An extensive survey international on a site of child pornography has resulted in almost 900 arrests in the world and the identification of some 300 child victims, announced Friday, may 5, the american police and the Office of the european police, Europol.
This survey of over two years was conducted in the wake of the dismantling in 2015 site porn Playpen, whose founder and manager, a man from Florida named Steven Chase, was sentenced this week to thirty years in prison, has stated in a press release from the FBI.
Playpen, estimated to be the largest network of online sharing of documents and pedophiles, with more than 150,000 users, was created in August 2014. This site was only accessible via an equipment integrating the functions of anonymisation, the more precisely the network and the TOR browser.

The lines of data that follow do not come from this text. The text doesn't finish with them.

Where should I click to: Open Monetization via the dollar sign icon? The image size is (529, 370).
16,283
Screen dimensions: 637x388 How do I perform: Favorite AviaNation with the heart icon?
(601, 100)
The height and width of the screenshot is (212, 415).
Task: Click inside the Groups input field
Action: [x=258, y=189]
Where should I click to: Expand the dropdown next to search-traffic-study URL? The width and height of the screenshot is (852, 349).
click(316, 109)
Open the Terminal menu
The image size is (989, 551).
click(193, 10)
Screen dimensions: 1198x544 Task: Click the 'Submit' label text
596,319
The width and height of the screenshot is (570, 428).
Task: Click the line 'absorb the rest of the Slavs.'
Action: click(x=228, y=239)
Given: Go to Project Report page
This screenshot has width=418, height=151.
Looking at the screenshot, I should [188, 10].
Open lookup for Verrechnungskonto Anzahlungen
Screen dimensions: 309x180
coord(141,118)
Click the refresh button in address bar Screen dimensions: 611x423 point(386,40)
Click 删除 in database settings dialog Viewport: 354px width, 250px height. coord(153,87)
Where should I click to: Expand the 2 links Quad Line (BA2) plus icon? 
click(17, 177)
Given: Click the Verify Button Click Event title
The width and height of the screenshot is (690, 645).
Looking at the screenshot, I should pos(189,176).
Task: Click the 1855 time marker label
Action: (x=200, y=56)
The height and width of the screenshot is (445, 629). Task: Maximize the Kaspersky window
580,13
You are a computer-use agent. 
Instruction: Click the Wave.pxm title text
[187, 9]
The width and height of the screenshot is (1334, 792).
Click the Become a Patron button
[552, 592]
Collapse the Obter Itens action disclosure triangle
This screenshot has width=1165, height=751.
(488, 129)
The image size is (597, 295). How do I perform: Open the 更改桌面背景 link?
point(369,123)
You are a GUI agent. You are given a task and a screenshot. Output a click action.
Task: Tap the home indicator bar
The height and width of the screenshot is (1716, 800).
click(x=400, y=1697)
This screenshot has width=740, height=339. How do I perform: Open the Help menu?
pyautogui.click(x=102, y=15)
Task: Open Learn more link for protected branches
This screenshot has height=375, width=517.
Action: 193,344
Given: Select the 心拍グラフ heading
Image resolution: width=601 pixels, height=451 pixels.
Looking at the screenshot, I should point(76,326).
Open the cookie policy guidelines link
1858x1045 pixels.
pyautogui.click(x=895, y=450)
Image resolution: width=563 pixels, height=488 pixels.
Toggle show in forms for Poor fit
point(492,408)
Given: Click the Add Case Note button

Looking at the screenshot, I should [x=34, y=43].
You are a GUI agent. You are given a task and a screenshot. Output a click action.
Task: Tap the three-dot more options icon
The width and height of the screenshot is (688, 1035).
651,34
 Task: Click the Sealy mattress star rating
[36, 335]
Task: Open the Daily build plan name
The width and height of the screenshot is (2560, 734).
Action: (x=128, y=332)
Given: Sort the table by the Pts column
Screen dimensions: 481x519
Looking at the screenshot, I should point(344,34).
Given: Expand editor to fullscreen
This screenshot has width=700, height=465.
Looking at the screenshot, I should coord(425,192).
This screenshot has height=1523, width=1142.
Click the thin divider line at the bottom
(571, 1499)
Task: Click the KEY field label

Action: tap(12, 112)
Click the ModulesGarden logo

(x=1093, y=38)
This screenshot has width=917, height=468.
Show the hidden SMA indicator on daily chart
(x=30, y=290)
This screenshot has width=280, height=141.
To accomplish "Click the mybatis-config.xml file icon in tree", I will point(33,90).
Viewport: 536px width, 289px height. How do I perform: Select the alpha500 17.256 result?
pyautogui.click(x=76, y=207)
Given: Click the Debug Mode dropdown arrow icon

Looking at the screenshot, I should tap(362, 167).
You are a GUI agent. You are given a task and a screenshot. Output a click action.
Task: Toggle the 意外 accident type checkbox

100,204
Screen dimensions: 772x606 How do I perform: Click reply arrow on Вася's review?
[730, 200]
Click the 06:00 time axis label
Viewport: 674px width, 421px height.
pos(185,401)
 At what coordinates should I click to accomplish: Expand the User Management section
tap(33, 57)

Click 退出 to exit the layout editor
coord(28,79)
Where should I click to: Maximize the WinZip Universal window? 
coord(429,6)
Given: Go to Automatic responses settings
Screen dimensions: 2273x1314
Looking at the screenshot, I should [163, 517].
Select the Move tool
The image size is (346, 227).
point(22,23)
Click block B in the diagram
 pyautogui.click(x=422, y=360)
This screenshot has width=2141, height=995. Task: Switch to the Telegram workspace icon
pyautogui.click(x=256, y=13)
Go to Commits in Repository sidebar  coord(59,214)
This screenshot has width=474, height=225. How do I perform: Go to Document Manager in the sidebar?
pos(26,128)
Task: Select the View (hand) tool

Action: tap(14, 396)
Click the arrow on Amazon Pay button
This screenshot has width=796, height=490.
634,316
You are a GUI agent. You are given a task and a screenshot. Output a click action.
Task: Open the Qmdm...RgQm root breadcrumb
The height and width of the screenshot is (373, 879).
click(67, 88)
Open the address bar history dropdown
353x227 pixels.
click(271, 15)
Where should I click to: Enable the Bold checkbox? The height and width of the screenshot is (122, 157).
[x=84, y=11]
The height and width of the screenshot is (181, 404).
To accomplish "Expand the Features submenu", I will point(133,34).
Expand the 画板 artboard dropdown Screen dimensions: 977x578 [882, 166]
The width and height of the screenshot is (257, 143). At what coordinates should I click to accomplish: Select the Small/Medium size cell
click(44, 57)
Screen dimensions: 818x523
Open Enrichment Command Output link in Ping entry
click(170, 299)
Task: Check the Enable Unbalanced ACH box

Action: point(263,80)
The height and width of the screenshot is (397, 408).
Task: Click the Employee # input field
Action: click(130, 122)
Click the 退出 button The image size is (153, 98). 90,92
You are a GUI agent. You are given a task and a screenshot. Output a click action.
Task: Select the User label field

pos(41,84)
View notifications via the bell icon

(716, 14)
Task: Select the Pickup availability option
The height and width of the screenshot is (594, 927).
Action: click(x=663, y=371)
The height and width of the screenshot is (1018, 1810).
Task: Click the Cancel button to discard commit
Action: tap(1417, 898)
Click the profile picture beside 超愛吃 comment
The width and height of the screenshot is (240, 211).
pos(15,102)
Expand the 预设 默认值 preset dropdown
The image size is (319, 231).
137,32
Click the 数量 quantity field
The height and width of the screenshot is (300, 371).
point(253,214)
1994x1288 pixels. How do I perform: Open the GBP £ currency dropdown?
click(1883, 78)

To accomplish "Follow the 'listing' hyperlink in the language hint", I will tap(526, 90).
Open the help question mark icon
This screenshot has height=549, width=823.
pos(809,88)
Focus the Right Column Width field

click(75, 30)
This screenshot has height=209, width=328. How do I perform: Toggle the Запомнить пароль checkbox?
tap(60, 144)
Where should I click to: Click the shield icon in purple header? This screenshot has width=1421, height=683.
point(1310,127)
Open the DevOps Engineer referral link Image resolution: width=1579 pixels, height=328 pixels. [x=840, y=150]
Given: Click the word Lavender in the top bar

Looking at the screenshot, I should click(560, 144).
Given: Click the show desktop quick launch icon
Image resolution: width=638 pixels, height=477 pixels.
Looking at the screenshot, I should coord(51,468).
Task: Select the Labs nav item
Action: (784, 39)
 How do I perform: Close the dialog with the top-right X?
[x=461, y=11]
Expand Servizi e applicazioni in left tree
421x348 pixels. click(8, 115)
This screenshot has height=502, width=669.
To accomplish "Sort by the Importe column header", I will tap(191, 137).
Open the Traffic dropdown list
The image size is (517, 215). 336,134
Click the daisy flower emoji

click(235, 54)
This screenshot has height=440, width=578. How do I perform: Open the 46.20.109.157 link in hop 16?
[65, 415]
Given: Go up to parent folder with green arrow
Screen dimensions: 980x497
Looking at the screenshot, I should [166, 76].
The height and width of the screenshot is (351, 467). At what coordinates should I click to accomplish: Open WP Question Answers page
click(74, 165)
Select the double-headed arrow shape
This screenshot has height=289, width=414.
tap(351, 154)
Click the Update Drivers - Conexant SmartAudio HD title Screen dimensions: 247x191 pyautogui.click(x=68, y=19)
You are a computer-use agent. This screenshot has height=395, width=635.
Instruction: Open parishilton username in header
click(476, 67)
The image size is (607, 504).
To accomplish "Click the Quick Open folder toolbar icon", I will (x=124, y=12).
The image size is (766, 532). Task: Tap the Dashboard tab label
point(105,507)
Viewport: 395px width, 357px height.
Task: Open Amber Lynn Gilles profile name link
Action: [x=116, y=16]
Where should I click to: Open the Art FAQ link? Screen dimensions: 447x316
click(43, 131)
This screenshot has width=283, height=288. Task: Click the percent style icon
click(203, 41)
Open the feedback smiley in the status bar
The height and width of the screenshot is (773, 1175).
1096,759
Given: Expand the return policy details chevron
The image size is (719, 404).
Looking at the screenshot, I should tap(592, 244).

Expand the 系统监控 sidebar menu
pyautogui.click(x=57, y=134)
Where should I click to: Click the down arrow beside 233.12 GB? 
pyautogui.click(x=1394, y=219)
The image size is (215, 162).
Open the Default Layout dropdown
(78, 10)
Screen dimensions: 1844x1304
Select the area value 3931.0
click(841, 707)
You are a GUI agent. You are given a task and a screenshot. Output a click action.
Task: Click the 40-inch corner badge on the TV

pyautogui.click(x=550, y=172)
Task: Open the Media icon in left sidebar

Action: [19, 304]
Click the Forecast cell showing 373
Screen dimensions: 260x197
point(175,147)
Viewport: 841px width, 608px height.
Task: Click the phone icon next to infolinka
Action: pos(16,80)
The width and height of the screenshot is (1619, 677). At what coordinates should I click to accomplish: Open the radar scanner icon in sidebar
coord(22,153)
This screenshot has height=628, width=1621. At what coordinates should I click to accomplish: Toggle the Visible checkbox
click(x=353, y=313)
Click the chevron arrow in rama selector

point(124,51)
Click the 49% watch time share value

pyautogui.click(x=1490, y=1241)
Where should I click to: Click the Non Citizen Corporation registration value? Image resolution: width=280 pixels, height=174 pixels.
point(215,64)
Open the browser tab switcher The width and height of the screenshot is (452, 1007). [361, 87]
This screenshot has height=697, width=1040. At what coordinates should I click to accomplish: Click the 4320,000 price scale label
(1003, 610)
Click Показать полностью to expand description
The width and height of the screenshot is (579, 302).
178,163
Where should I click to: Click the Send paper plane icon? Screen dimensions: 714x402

Playpen: The Story of the FBI’s Unprecedented and Illegal Hacking Operation
In December 2014, the FBI received a tip from a foreign law enforcement agency that a Tor Hidden Service site called “Playpen” was hosting child pornography. That tip would ultimately lead to the largest known hacking operation in U.S. law enforcement history.
The Playpen investigation—driven by the FBI’s hacking campaign—resulted in hundreds of criminal prosecutions that are currently working their way through the federal courts. The issues in these cases are technical and the alleged crimes are distasteful. As a result, relatively little attention has been paid to the significant legal questions these cases raise.
But make no mistake: these cases are laying the foundation for the future expansion of law enforcement hacking in domestic criminal investigations, and the precedent these cases create is likely to impact the digital privacy rights of Internet users for years to come. In a series of blog posts in the coming days and weeks, we’ll explain what the legal issues are and why these cases matter to Internet users the world over.